§ Material provided:
-- -- --

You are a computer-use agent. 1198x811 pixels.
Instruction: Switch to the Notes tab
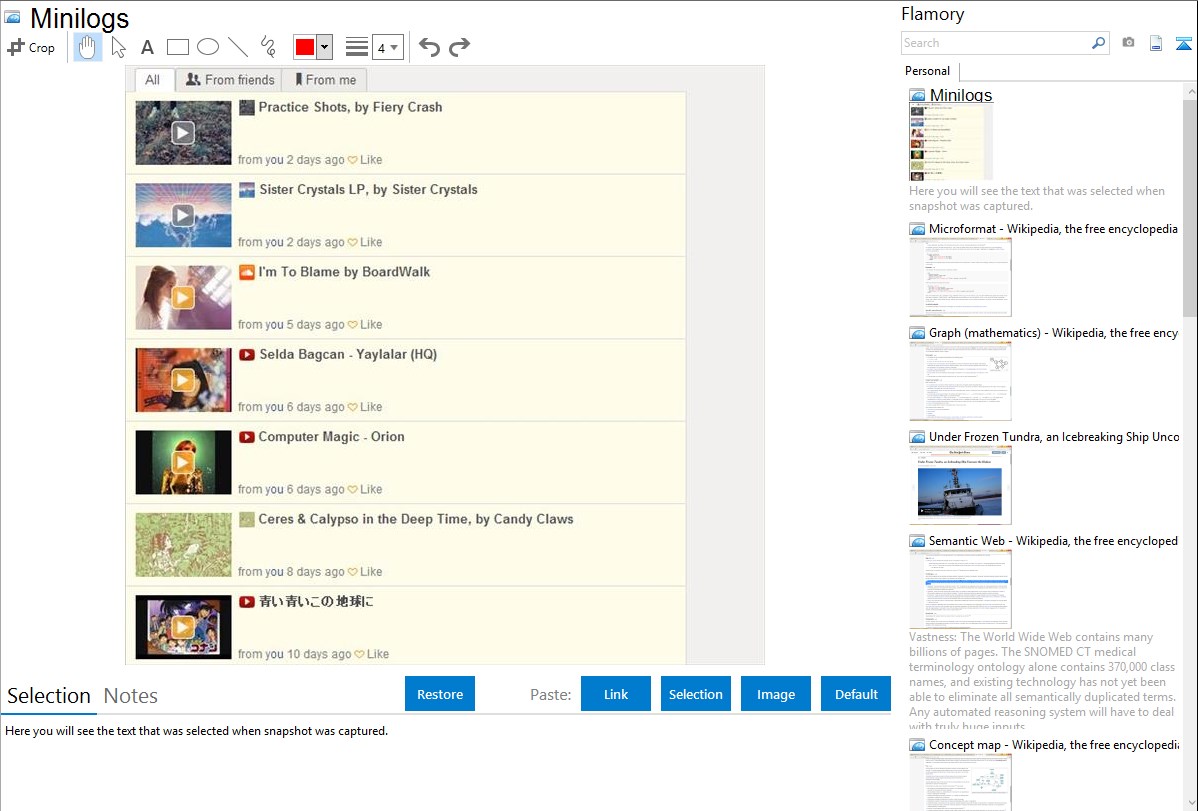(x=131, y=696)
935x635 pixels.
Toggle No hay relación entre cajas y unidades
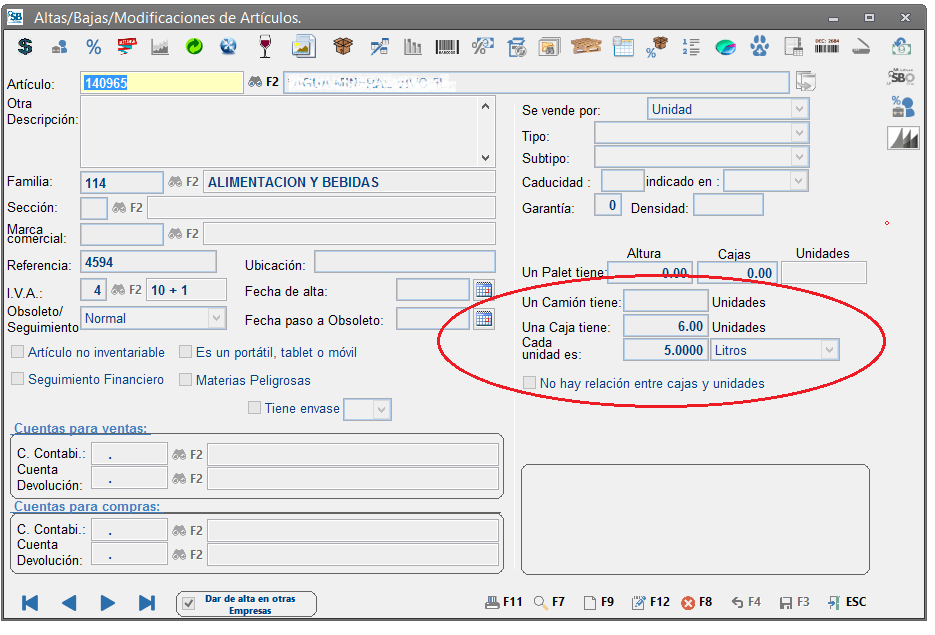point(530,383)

-- -- --

§ Your task:
Copy the entries above again, swapping "pixels" for "px" everywhere and keeping everything else the same. Leave out the pictures.

§ Output of the exercise:
You are a computer-use agent. 1198x811 px.
Instruction: Switch to the Notes tab
(x=131, y=696)
935x635 px.
Toggle No hay relación entre cajas y unidades
point(530,383)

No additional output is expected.